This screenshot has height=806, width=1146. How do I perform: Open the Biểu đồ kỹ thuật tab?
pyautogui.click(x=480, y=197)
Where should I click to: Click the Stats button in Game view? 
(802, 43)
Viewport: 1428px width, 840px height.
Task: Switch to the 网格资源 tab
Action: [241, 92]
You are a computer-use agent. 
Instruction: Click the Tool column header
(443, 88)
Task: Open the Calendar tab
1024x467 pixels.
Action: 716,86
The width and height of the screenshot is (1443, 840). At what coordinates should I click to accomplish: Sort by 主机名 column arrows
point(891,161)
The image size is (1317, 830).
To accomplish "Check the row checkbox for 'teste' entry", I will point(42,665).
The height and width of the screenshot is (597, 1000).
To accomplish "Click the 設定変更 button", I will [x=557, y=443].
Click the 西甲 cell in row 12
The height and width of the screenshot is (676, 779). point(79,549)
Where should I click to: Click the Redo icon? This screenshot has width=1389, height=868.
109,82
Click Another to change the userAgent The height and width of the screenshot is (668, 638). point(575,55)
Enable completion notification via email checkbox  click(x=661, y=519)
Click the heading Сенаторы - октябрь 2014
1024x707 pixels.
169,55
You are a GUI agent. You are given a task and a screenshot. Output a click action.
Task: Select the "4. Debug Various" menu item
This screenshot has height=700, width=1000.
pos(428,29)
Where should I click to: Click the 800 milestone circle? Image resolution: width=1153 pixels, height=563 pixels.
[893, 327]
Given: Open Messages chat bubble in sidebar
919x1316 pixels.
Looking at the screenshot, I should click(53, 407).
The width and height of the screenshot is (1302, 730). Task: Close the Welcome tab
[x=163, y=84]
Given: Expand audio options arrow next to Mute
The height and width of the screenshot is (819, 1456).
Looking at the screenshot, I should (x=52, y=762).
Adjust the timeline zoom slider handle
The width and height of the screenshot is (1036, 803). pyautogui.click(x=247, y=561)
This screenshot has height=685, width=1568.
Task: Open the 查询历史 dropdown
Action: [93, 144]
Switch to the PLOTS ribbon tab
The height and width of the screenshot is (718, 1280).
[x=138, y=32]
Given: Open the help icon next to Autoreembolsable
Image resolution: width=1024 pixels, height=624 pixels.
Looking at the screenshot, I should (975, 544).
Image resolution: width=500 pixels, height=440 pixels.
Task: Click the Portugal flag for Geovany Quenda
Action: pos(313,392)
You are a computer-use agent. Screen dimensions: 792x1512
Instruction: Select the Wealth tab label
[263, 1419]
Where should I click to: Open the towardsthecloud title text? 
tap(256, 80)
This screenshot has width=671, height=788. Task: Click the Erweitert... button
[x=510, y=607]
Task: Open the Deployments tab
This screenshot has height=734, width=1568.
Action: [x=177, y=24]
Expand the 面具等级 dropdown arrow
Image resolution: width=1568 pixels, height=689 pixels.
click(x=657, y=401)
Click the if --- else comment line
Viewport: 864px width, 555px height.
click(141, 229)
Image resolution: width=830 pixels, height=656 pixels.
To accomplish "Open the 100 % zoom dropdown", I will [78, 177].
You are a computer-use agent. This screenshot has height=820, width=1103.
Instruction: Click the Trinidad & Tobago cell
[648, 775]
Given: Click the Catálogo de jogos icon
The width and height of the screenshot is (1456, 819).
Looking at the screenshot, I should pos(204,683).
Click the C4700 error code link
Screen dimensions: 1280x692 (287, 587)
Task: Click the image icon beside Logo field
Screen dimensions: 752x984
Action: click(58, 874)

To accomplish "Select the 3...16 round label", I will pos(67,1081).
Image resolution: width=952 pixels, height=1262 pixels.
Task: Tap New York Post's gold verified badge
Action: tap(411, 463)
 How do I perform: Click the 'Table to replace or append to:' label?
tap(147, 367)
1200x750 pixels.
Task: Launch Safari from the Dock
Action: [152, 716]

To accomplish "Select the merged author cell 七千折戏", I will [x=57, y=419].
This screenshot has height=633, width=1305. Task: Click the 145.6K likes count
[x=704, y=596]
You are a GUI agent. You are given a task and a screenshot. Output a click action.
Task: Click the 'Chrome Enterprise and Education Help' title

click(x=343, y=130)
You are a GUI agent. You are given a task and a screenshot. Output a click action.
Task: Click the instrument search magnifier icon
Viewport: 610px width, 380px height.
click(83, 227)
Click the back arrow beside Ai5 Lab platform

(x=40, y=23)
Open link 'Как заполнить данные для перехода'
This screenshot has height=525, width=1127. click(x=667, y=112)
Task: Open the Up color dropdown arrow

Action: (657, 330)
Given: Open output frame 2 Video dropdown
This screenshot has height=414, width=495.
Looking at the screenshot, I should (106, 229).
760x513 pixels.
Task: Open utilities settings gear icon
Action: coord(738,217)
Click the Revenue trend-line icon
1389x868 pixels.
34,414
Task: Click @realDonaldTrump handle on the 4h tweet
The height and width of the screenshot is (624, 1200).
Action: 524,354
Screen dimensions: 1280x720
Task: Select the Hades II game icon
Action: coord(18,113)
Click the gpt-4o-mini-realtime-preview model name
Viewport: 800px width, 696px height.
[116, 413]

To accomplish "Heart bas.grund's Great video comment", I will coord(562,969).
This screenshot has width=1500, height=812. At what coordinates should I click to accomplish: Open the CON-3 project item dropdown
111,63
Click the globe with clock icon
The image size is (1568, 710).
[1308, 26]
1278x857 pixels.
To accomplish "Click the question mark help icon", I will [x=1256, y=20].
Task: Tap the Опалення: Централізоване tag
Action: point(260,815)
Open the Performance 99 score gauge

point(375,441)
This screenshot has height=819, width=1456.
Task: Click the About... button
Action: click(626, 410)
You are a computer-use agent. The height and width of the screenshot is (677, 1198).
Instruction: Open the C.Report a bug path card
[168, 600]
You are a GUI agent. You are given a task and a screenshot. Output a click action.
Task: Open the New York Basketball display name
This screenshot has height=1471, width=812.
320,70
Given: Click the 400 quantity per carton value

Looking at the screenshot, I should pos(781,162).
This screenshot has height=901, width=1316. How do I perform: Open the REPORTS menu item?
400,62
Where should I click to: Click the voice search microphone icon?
::::
WHAT IS REQUIRED:
Copy out every line exactly, starting with the line that contains "I will pos(67,1081)." and going down through the line that contains "[x=704, y=596]".

TASK RESULT:
To accomplish "Select the 3...16 round label", I will pos(67,1081).
Image resolution: width=952 pixels, height=1262 pixels.
Task: Tap New York Post's gold verified badge
Action: tap(411, 463)
 How do I perform: Click the 'Table to replace or append to:' label?
tap(147, 367)
1200x750 pixels.
Task: Launch Safari from the Dock
Action: [152, 716]

To accomplish "Select the merged author cell 七千折戏", I will [x=57, y=419].
This screenshot has height=633, width=1305. Task: Click the 145.6K likes count
[x=704, y=596]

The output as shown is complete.